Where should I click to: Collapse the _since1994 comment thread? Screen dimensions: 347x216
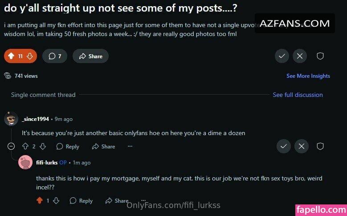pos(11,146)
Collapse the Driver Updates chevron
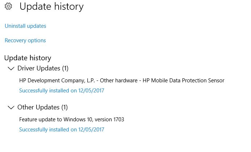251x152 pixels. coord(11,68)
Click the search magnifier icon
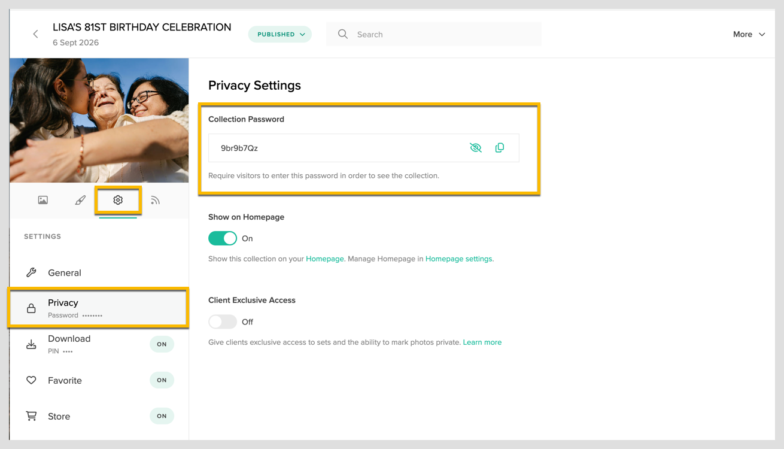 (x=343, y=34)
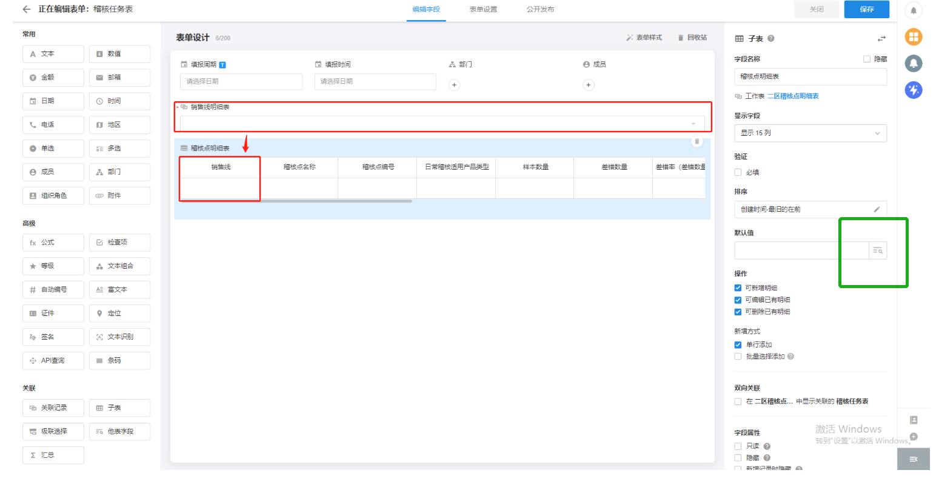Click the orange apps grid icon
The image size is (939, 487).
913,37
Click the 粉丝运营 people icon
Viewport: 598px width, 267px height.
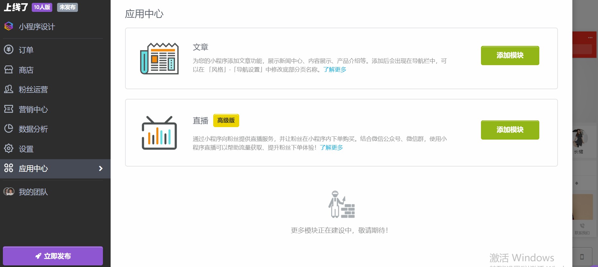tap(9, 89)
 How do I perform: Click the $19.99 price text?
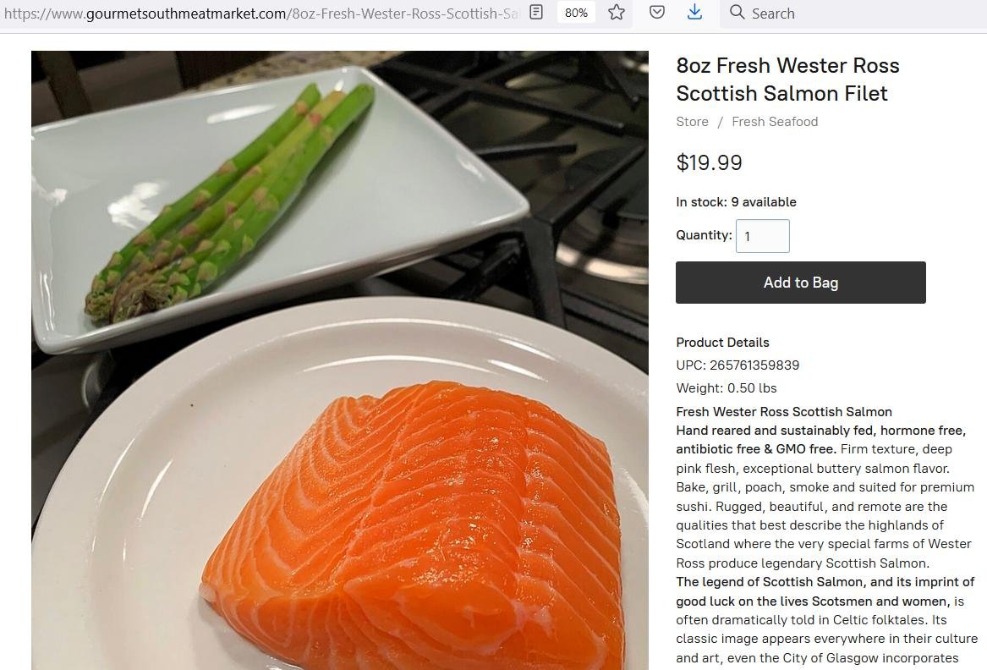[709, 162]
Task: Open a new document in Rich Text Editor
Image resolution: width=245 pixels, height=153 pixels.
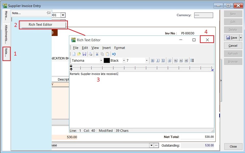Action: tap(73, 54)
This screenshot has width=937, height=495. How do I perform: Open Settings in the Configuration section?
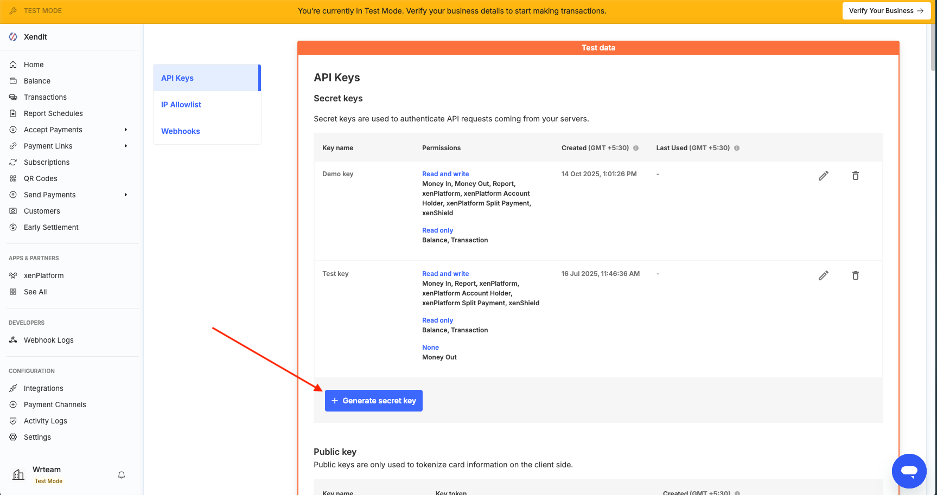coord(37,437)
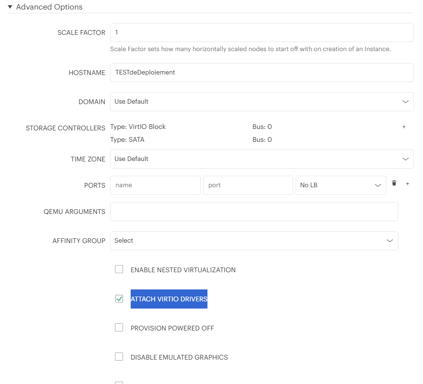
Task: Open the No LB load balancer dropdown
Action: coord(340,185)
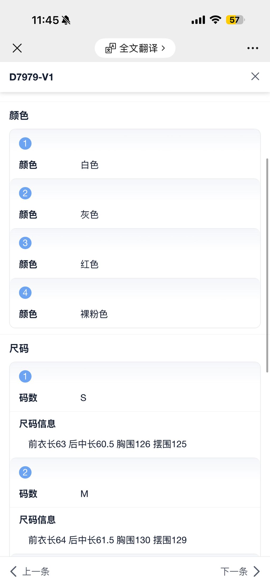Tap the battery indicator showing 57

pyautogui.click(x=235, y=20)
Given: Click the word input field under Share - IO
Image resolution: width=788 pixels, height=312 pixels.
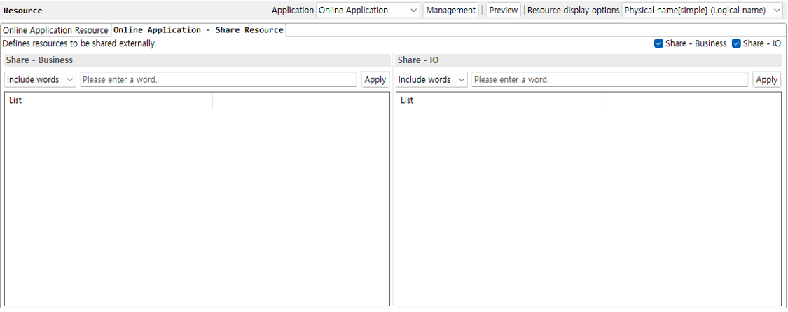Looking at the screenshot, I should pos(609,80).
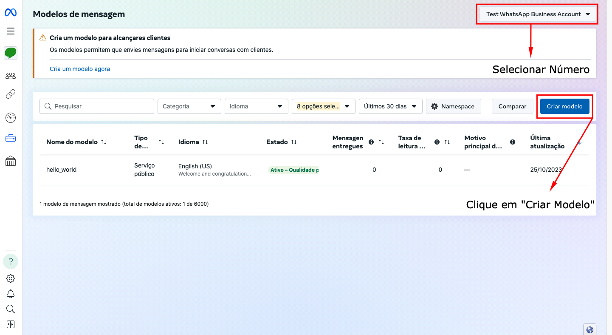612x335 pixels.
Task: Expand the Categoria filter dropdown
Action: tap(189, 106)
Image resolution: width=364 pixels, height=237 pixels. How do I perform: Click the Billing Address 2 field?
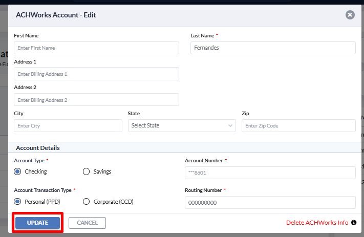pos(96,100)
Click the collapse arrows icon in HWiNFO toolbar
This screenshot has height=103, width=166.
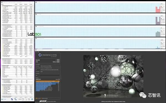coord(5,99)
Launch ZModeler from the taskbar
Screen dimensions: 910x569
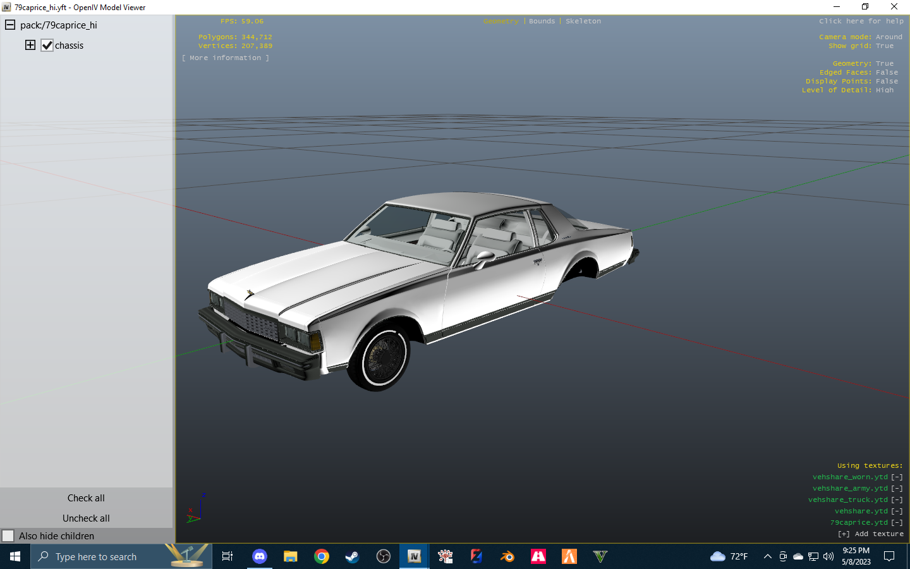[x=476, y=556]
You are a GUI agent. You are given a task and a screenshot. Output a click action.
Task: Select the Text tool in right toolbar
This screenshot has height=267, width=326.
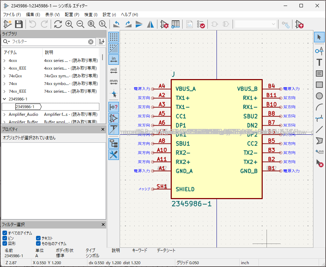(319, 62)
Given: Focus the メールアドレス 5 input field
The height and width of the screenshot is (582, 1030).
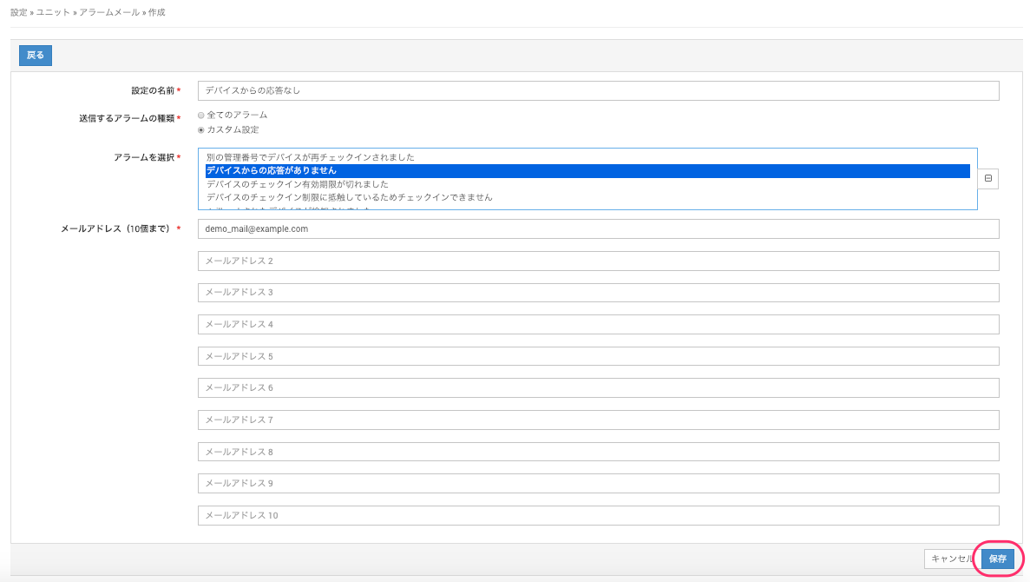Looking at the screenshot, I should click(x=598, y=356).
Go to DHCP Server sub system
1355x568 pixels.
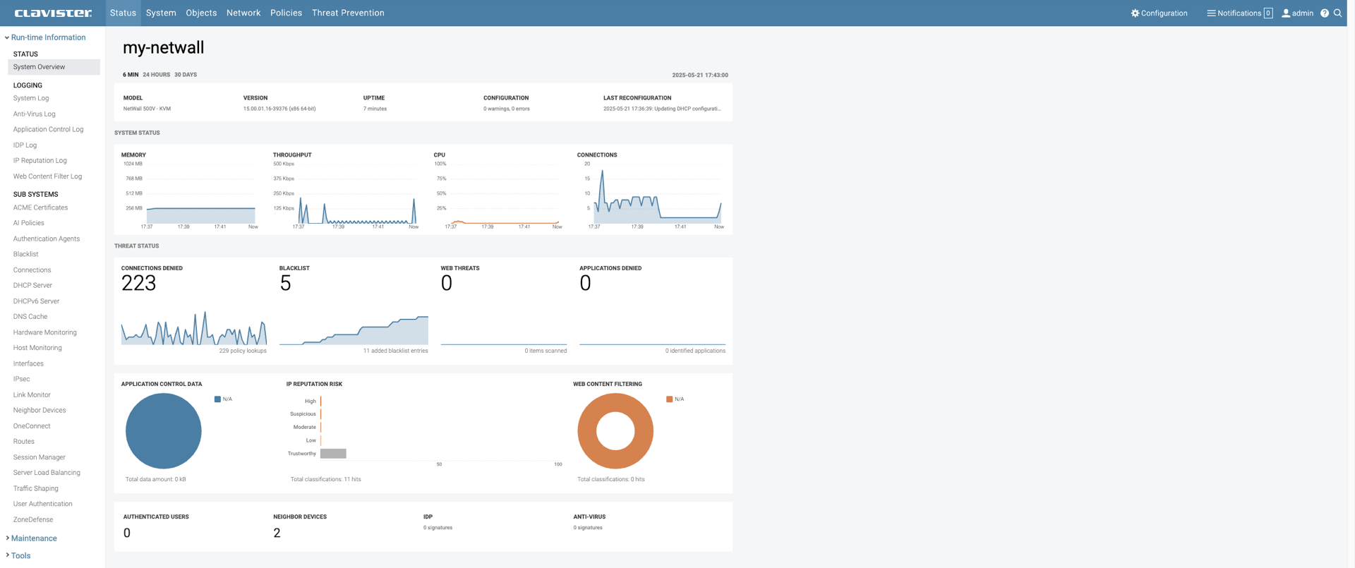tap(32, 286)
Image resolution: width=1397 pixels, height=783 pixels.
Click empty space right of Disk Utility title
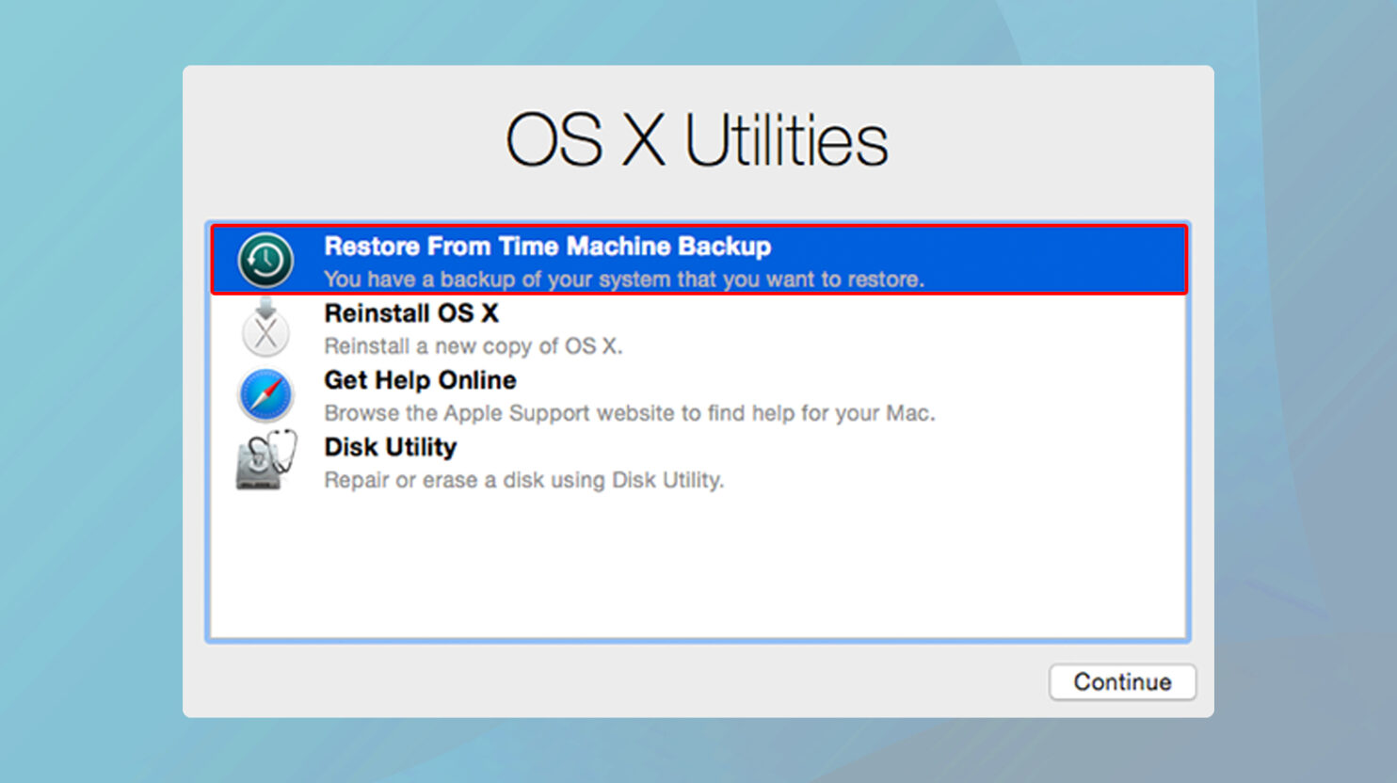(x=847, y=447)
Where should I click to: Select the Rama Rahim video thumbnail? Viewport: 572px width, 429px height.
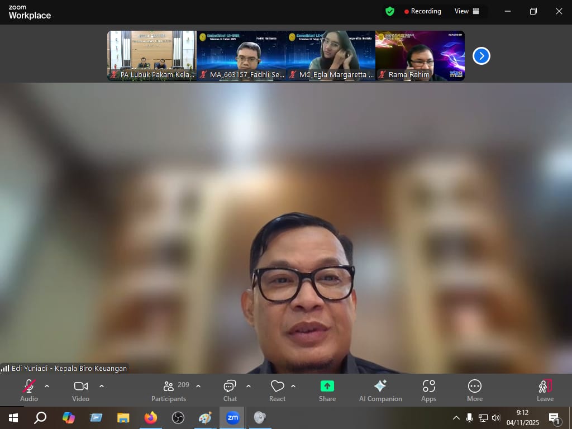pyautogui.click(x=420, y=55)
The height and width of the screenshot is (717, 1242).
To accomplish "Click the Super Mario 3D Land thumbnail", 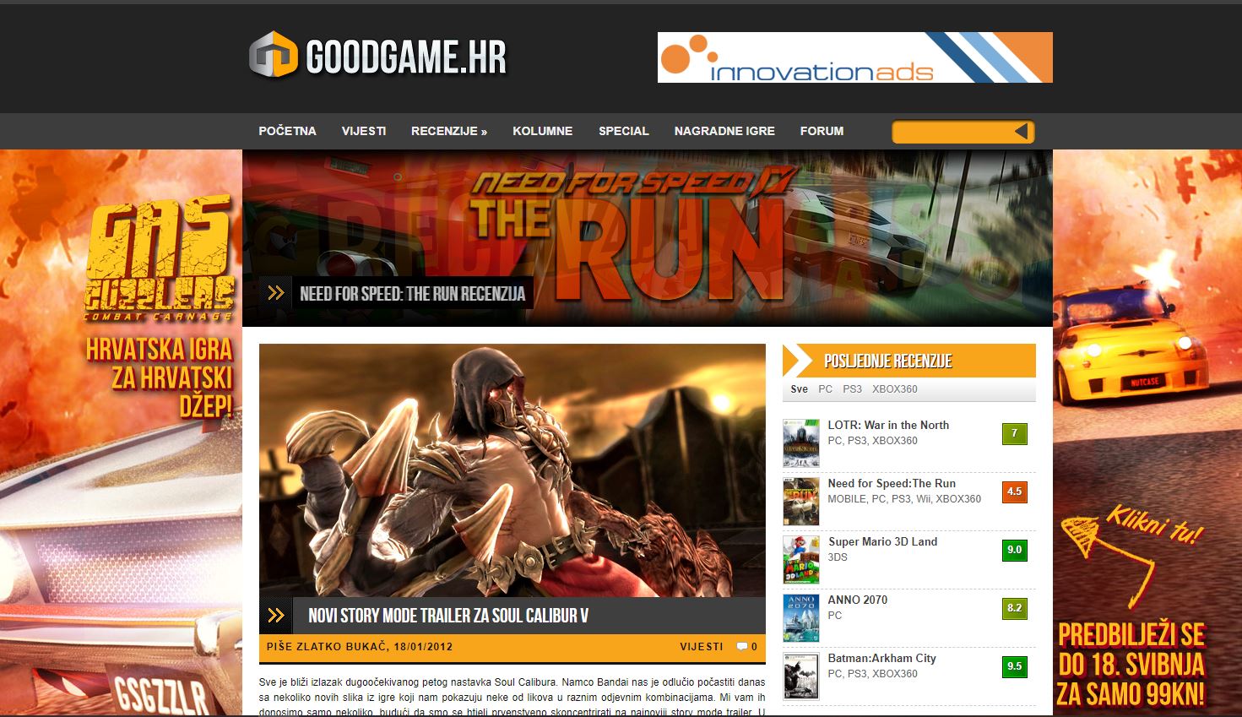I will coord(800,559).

- - - - -

**Task instructions**.
Reproduce the data above line for line, from its first line through the line containing "Click the collapse", both ends included, with the pictures omitted and nothing more.

**Solution for this exercise**.
Where should I click to: Collapse the _since1994 comment thread? Screen dimensions: 347x216
pos(11,146)
Collapse the Driver Updates chevron
251x152 pixels. coord(11,68)
Click the search magnifier icon
 (x=343, y=34)
Click the orange apps grid icon
The image size is (939, 487).
913,37
Click the 粉丝运营 people icon
Viewport: 598px width, 267px height.
tap(9, 89)
 How do I perform: Click the $19.99 price text?
[709, 162]
Task: Open a new document in Rich Text Editor
Image resolution: width=245 pixels, height=153 pixels.
Action: tap(73, 54)
This screenshot has width=937, height=495. How do I perform: Open Settings in the Configuration section?
coord(37,437)
Task: Open the No LB load balancer dropdown
Action: coord(340,185)
Tap the battery indicator showing 57

pyautogui.click(x=235, y=20)
Given: Click the word input field under Share - IO
Image resolution: width=788 pixels, height=312 pixels.
Looking at the screenshot, I should pos(609,80).
612x335 pixels.
Task: Expand the Categoria filter dropdown
Action: tap(189, 106)
Image resolution: width=364 pixels, height=237 pixels. How do I perform: Click the Billing Address 2 field?
pos(96,100)
Click the collapse arrows icon in HWiNFO toolbar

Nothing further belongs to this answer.